DATA FOR REVIEW
· · · · · · ·

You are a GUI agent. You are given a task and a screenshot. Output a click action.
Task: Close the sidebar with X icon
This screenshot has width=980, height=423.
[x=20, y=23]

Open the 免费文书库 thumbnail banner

· · · · · · ·

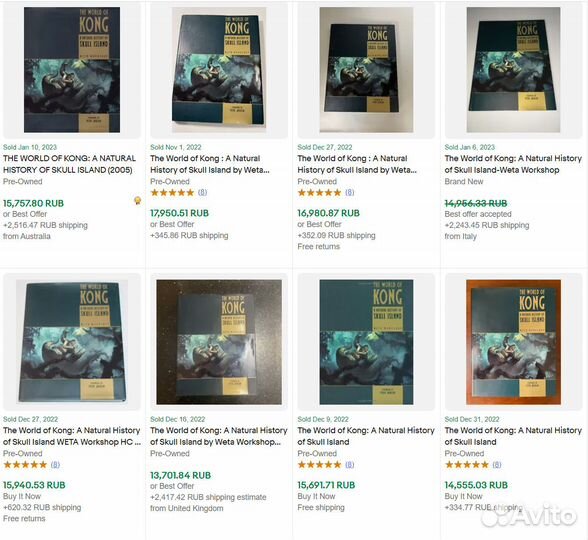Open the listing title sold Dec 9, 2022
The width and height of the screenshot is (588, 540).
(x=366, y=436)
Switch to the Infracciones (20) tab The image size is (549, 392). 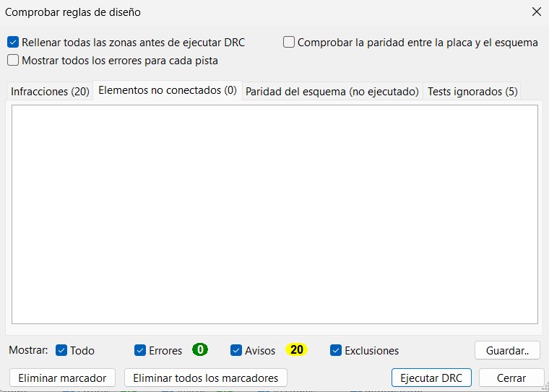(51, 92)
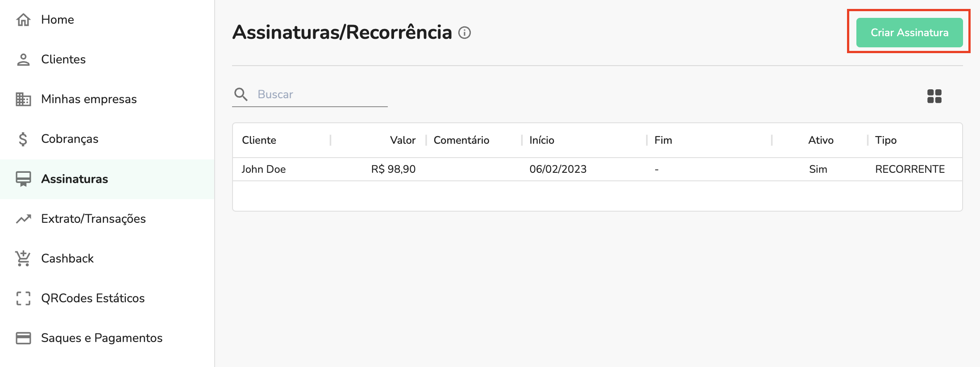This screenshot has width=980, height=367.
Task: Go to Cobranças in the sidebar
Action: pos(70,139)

· · · · · · ·

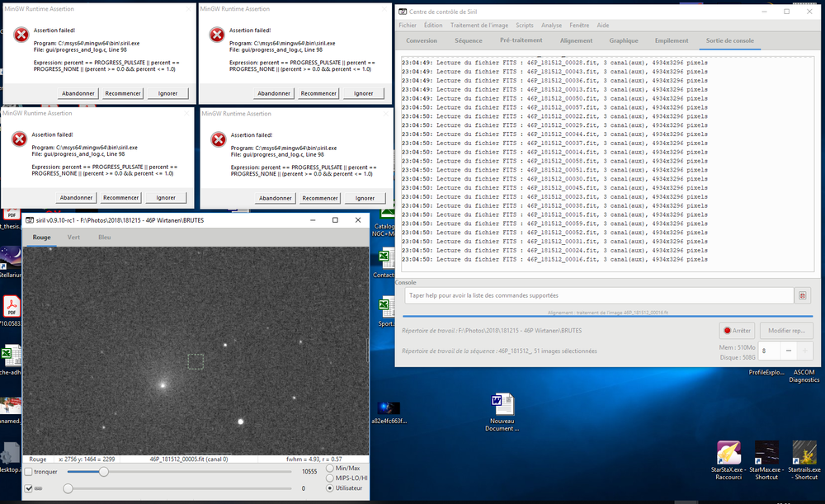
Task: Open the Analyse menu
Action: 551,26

· · · · · · ·

From the listing above, the lines starting with the one that has "Task: Close the sidebar with X icon" and running through the one that has "Open the 免费文书库 thumbnail banner" should be copied exactly, ends included.

EXERCISE RESULT
Task: Close the sidebar with X icon
This screenshot has width=980, height=423.
[x=20, y=23]

Open the 免费文书库 thumbnail banner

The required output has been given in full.